HDFGroup/hsds

Windows encoding error when writing sequence of variable length UTF-8 characters

mattjala opened this issue · 2 comments

Test to replicate the error (on windows-latest or Windows 10):

 def testPutVLenUTF8(self):
        # Test PUT value for 1d dataset with vlen seq of vlen utf-8 strings
        print("testPutVLenUTF8", self.base_domain)

        headers = helper.getRequestHeaders(domain=self.base_domain)
        req = self.endpoint + "/"

        # Get root uuid
        rsp = self.session.get(req, headers=headers)
        self.assertEqual(rsp.status_code, 200)
        rspJson = json.loads(rsp.text)
        root_uuid = rspJson["root"]
        helper.validateId(root_uuid)

        # create dataset
        vlen_utf8_type = {
            "charSet": "H5T_CSET_UTF8",
            "class": "H5T_STRING",
            "length": "H5T_VARIABLE",
            "strPad": "H5T_STR_NULLPAD",
        }

        datatype = {"class": "H5T_VLEN", "base": vlen_utf8_type}

        payload = {
            "type": datatype,
            "shape": "H5S_SCALAR",
        }

        req = self.endpoint + "/datasets"
        rsp = self.session.post(req, data=json.dumps(payload), headers=headers)
        self.assertEqual(rsp.status_code, 201)  # create dataset
        rspJson = json.loads(rsp.text)
        dset_uuid = rspJson["id"]
        self.assertTrue(helper.validateId(dset_uuid))

        # link new dataset as 'dset'
        name = "dset"
        req = self.endpoint + "/groups/" + root_uuid + "/links/" + name
        payload = {"id": dset_uuid}
        rsp = self.session.put(req, data=json.dumps(payload), headers=headers)
        self.assertEqual(rsp.status_code, 201)
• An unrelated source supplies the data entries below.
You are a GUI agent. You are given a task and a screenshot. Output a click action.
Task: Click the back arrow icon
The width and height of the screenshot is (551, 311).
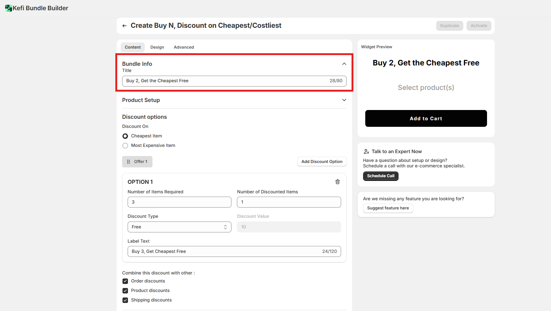124,26
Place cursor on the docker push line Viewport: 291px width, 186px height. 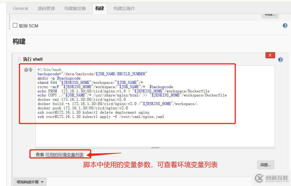(83, 108)

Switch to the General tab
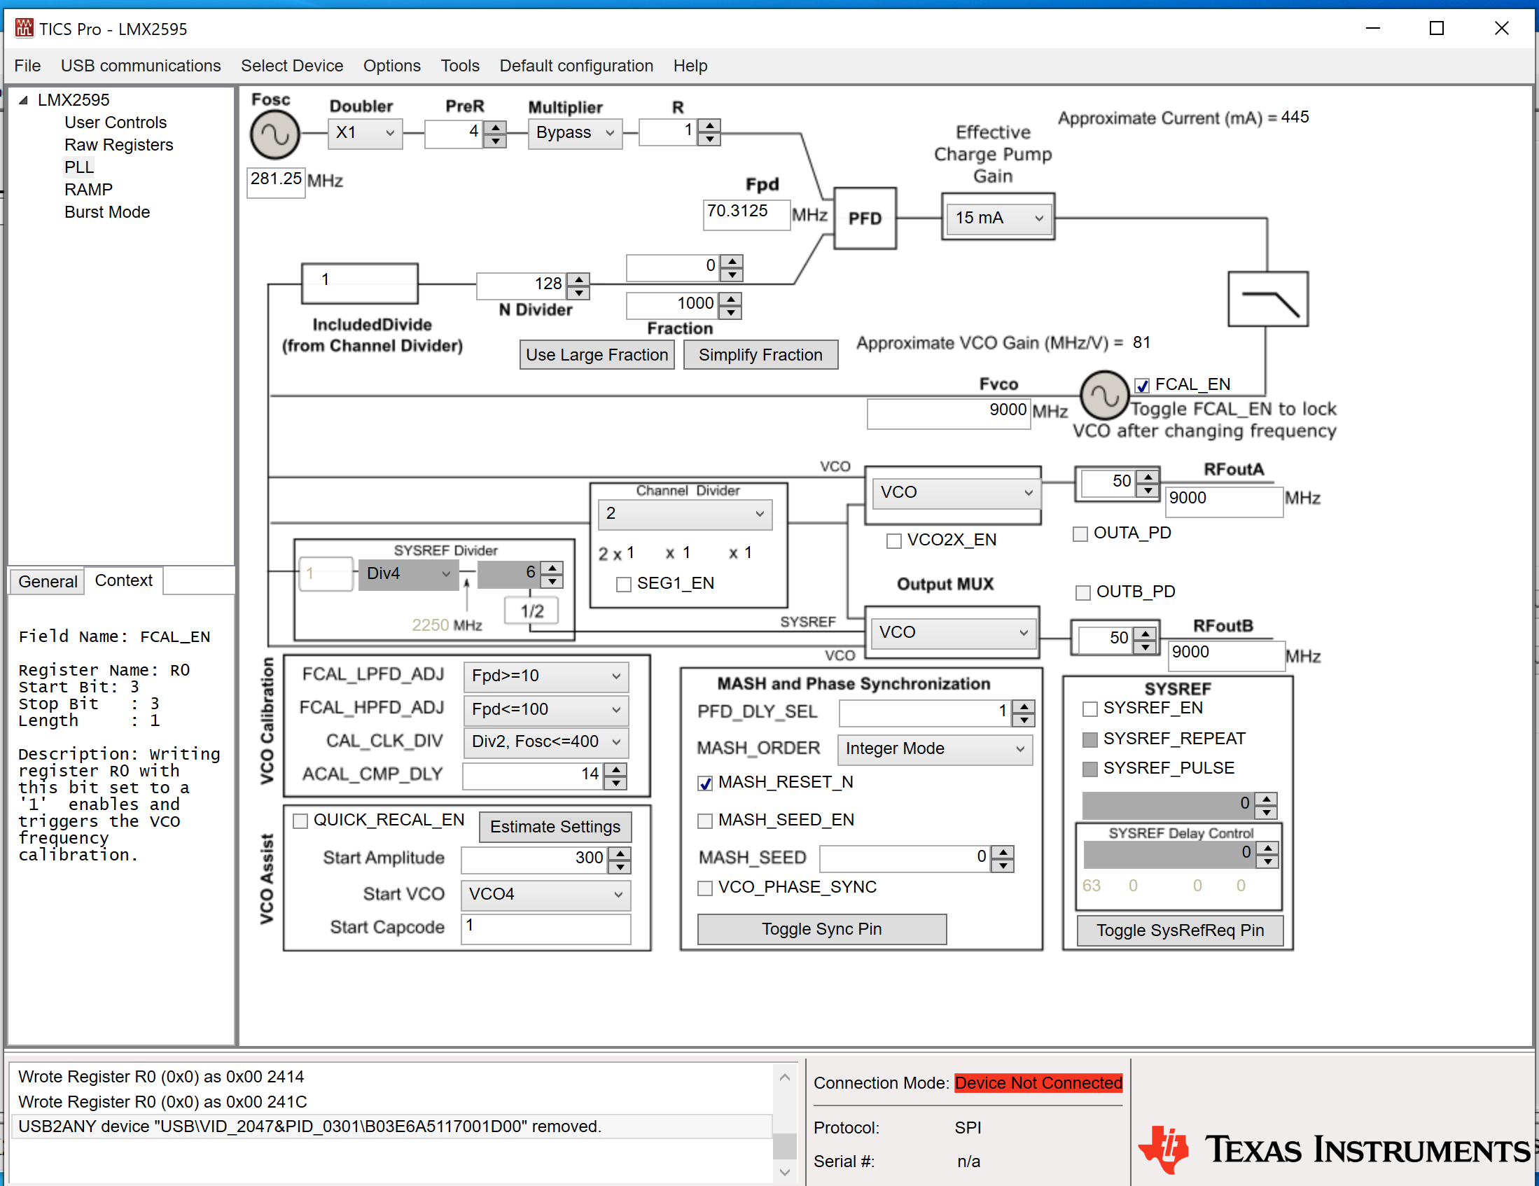coord(47,581)
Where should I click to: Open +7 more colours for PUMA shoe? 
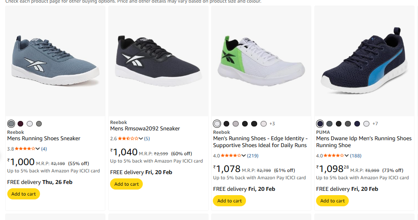tap(375, 124)
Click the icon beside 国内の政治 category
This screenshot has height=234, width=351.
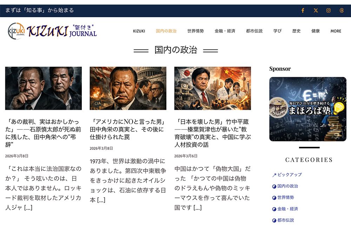tap(274, 186)
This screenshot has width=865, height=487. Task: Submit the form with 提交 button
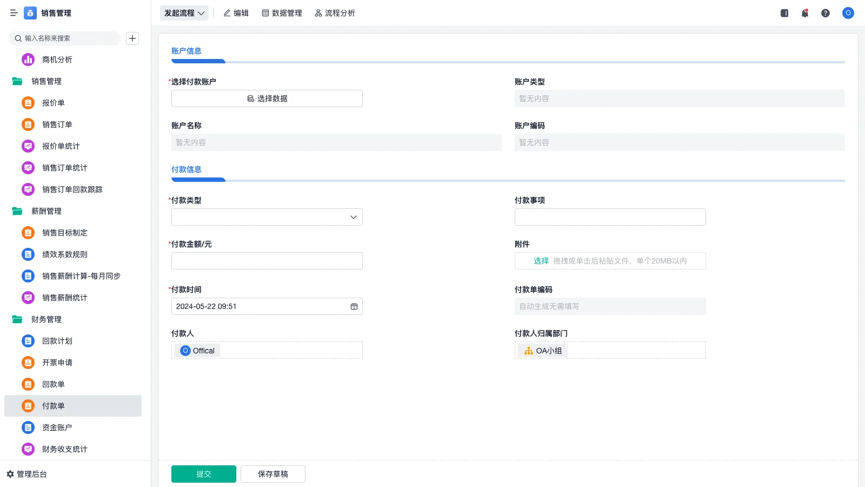tap(204, 473)
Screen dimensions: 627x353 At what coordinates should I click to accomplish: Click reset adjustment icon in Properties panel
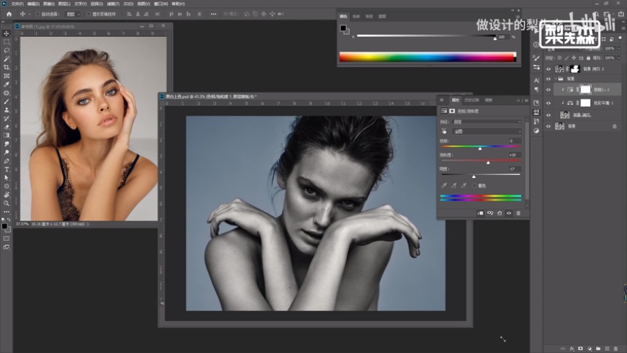[x=499, y=213]
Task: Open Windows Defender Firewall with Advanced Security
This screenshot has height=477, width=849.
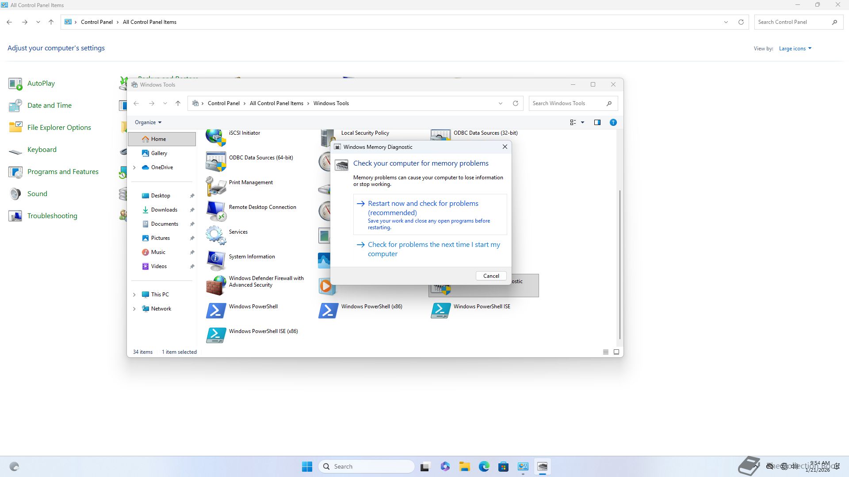Action: (x=216, y=284)
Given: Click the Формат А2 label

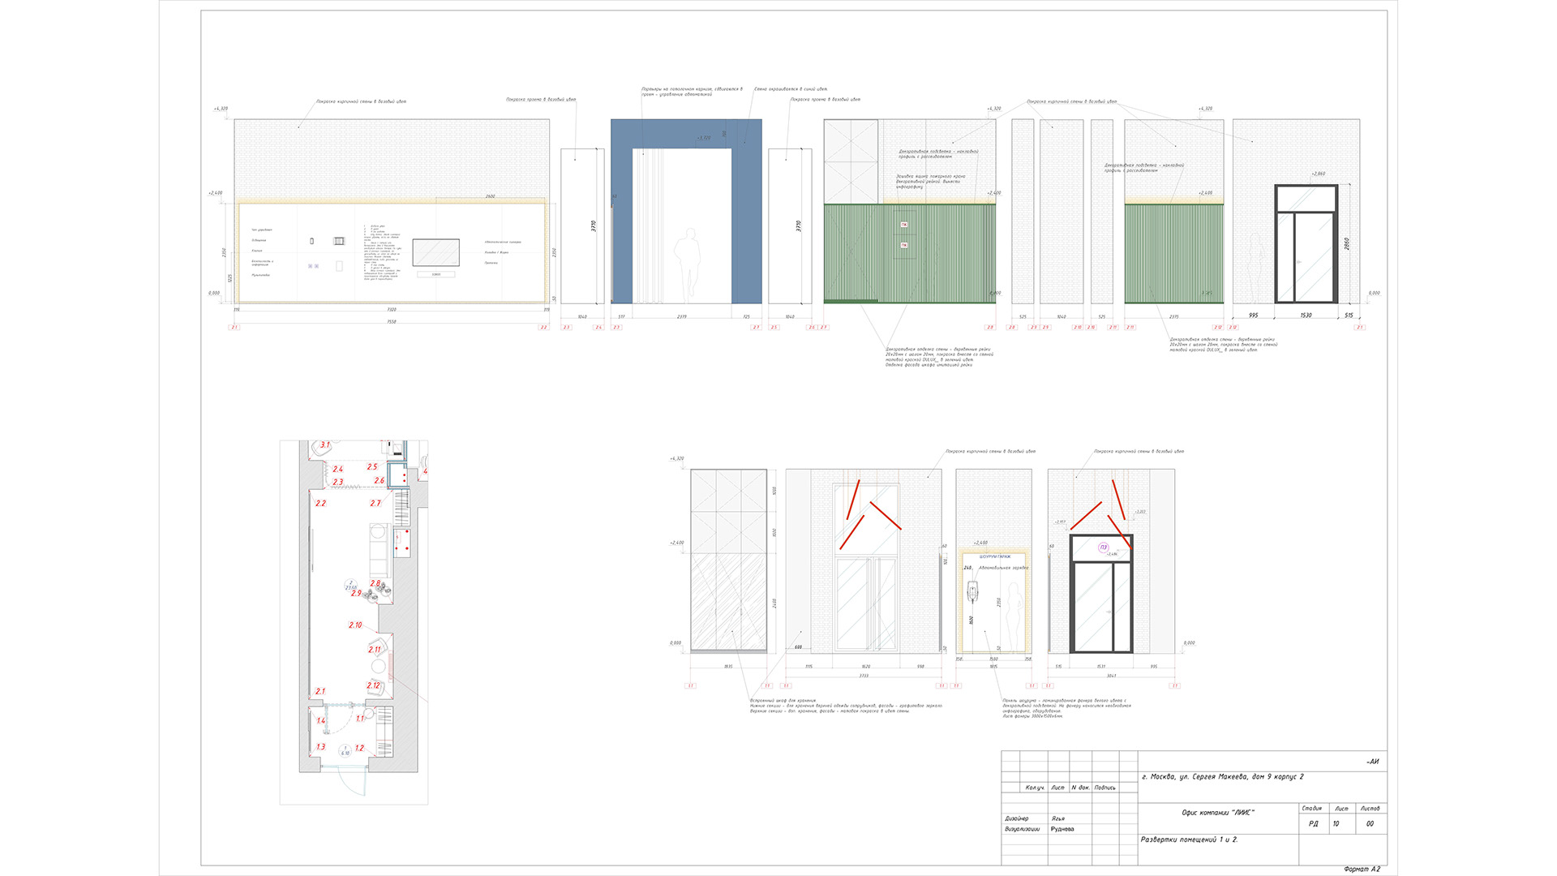Looking at the screenshot, I should coord(1362,869).
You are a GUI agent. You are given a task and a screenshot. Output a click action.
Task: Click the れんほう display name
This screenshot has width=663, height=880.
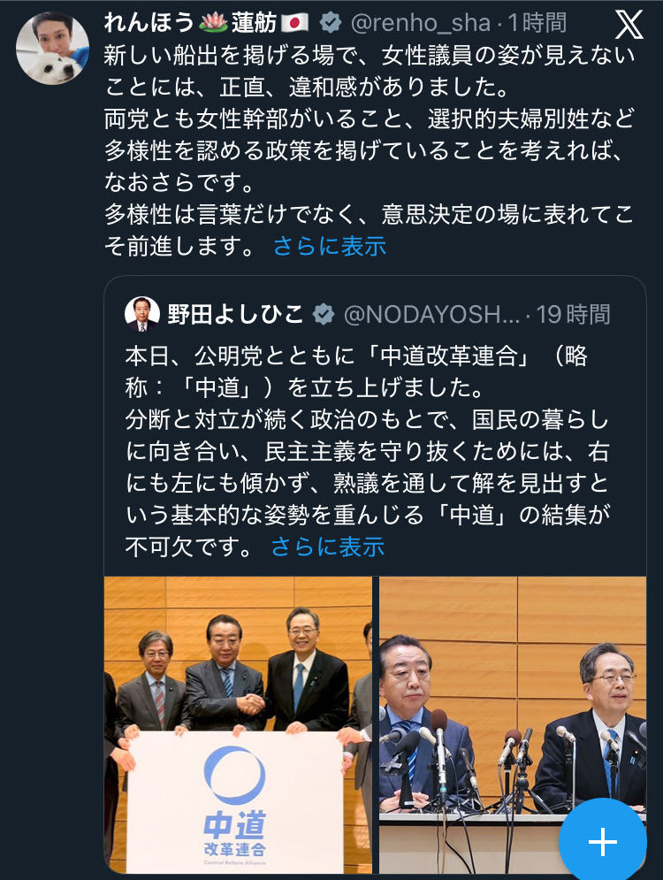tap(149, 23)
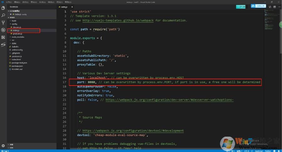This screenshot has width=282, height=152.
Task: Expand the node_modules folder
Action: pos(18,37)
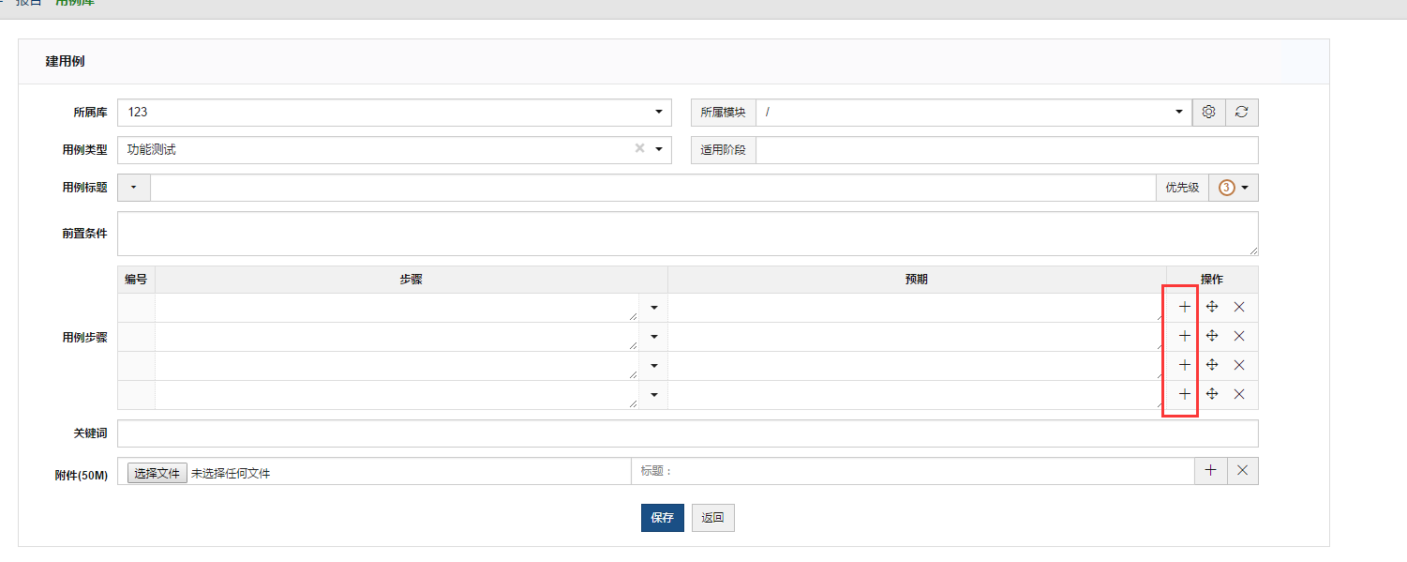Delete the fourth step row
1407x562 pixels.
(1239, 394)
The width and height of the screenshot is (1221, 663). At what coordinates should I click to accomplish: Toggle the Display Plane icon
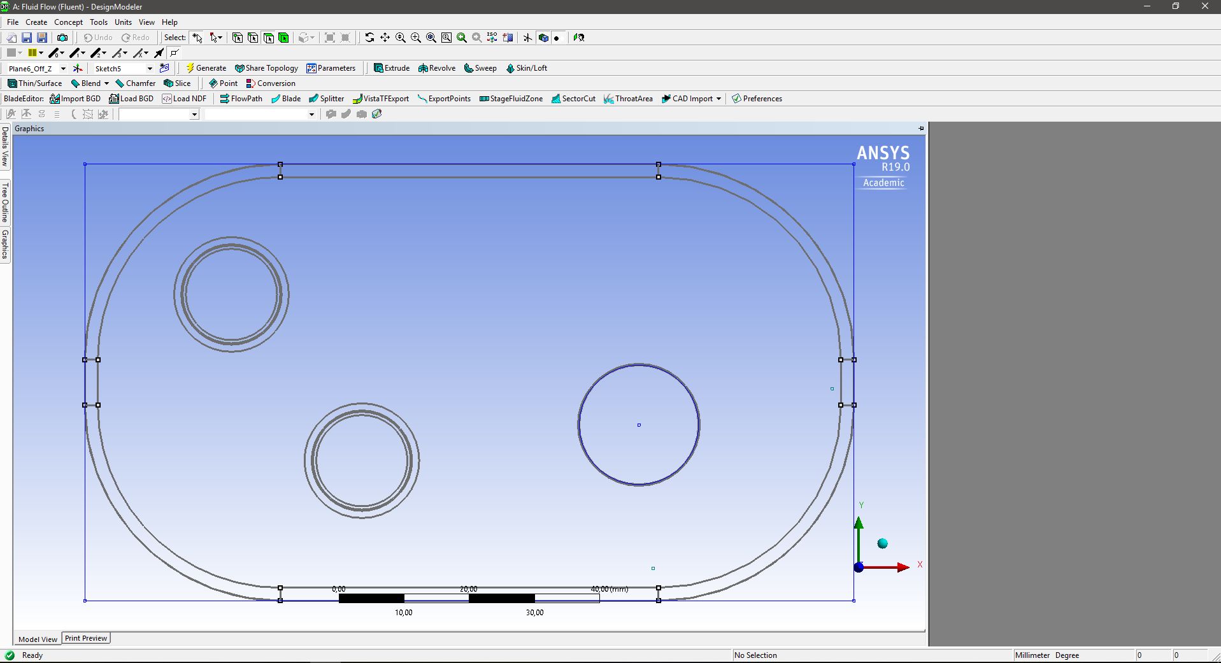tap(527, 38)
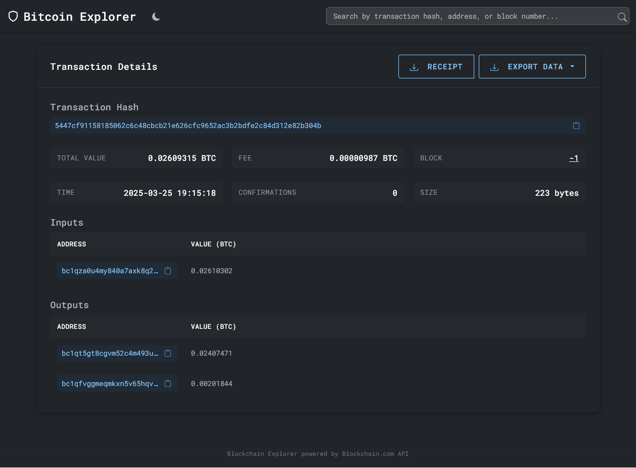Download the transaction receipt

pos(436,67)
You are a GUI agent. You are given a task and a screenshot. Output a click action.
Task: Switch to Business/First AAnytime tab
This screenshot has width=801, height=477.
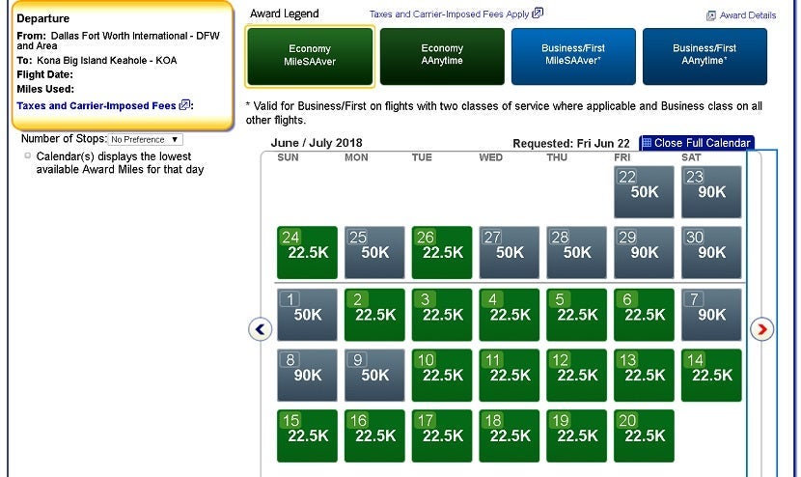(x=704, y=56)
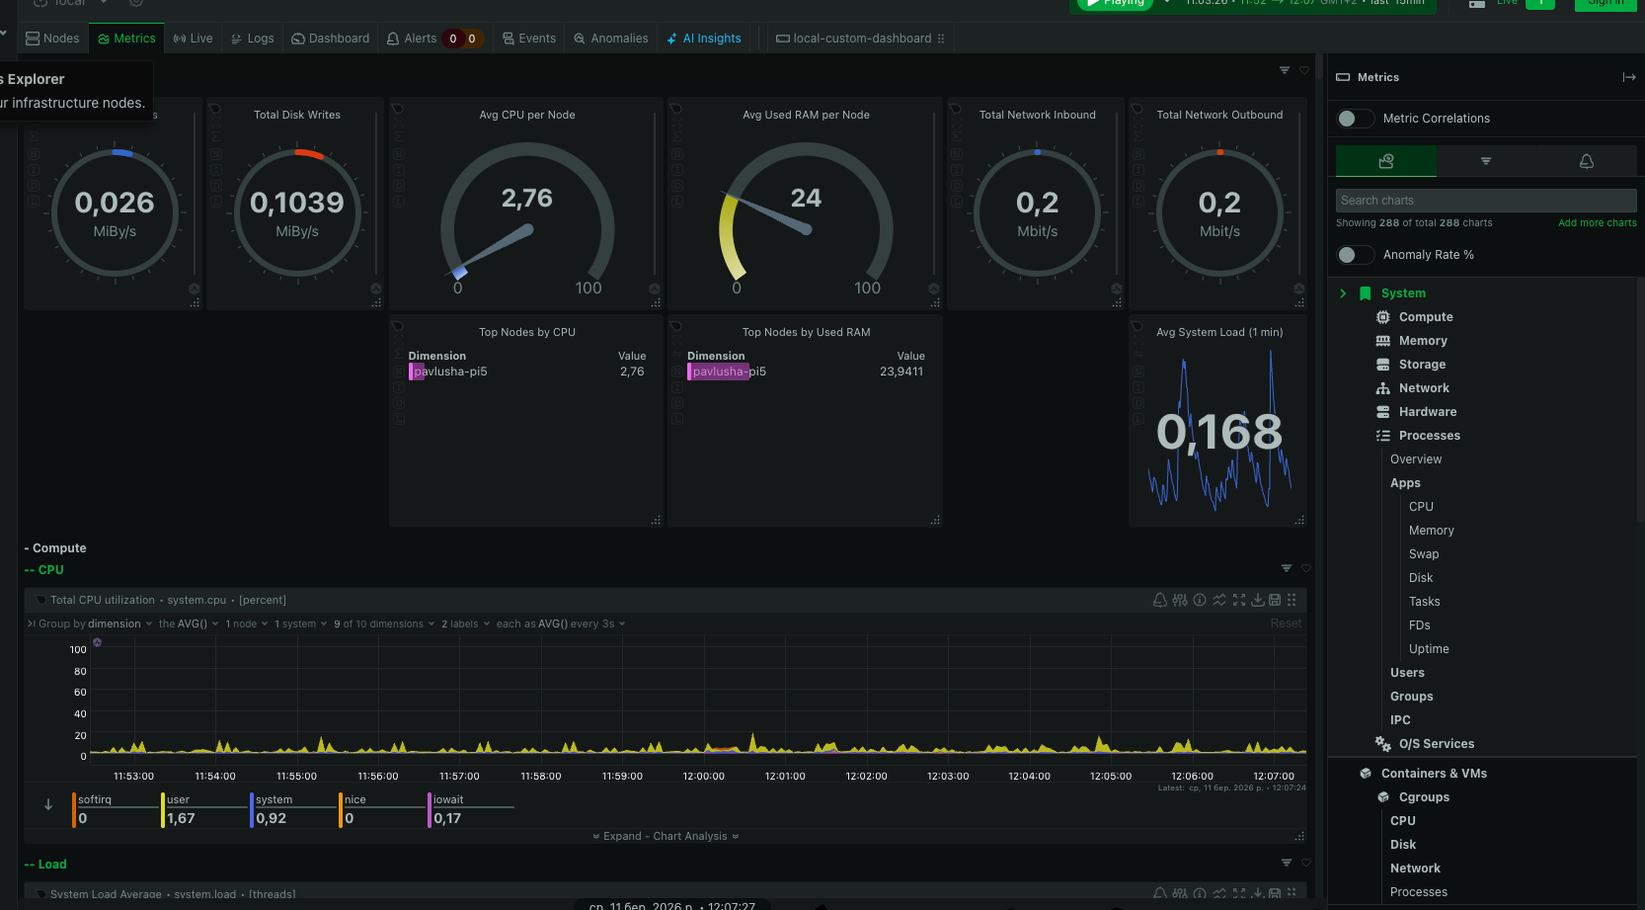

        data = u"one: \u4e00"
        payload = {"value": data}
        req = self.endpoint + "/datasets/" + dset_uuid + "/value"
        rsp = self.session.put(req, data=json.dumps(payload), headers=headers)
        self.assertEqual(rsp.status_code, 200)

Output from HSDS:


Error handling request
Traceback (most recent call last):
  File "C:\Users\vboxuser\AppData\Local\Programs\Python\Python310\lib\site-packages\hsds\util\arrayUtil.py", line 419, in readElement
    e = np.frombuffer(bytes(e_buffer), dtype=vlen)
ValueError: cannot create an OBJECT array from memory buffer

During handling of the above exception, another exception occurred:

Traceback (most recent call last):
  File "C:\Users\vboxuser\AppData\Local\Programs\Python\Python310\lib\site-packages\aiohttp\web_protocol.py", line 452, in _handle_request
    resp = await request_handler(request)
  File "C:\Users\vboxuser\AppData\Local\Programs\Python\Python310\lib\site-packages\aiohttp\web_app.py", line 543, in _handle
    resp = await handler(request)
  File "C:\Users\vboxuser\AppData\Local\Programs\Python\Python310\lib\site-packages\hsds\chunk_dn.py", line 277, in PUT_Chunk
    input_arr = bytesToArray(input_bytes, select_dt, [num_elements, ])
  File "C:\Users\vboxuser\AppData\Local\Programs\Python\Python310\lib\site-packages\hsds\util\arrayUtil.py", line 500, in bytesToArray
    offset = readElement(data, offset, arr, index, dt)
  File "C:\Users\vboxuser\AppData\Local\Programs\Python\Python310\lib\site-packages\hsds\util\arrayUtil.py", line 422, in readElement
    raise ValueError(msg)
ValueError: e_buffer: b'one: \xe4\xb8\x80', dtype: object
got exception: 'charmap' codec can't encode character '\u4e00' in position 36: character maps to <undefined>
shutting down server

This looks like another case of Windows defaulting to the 1252 encoding instead of UTF-8.

Adding Content-Type: application/json; charset=utf-8 to the requests headers before the request is made fixes this.

If clients want their data to be parsed correctly, it seem they'll have to do this on their side, since the decoding occurs when request.json() is invoked, and that doesn't take an encoding parameter after the server receives it.

Regardless, HSDS should certainly be able to handle this more gracefully. Wrapping request.json() in a try-except block doesn't prevent an exception from being raised to the HSDS application level, which is strange.

Resolved in #326. Manually enforcing UTF-8 in the main process and stderr streams fixes the initial encoding error and the following crash.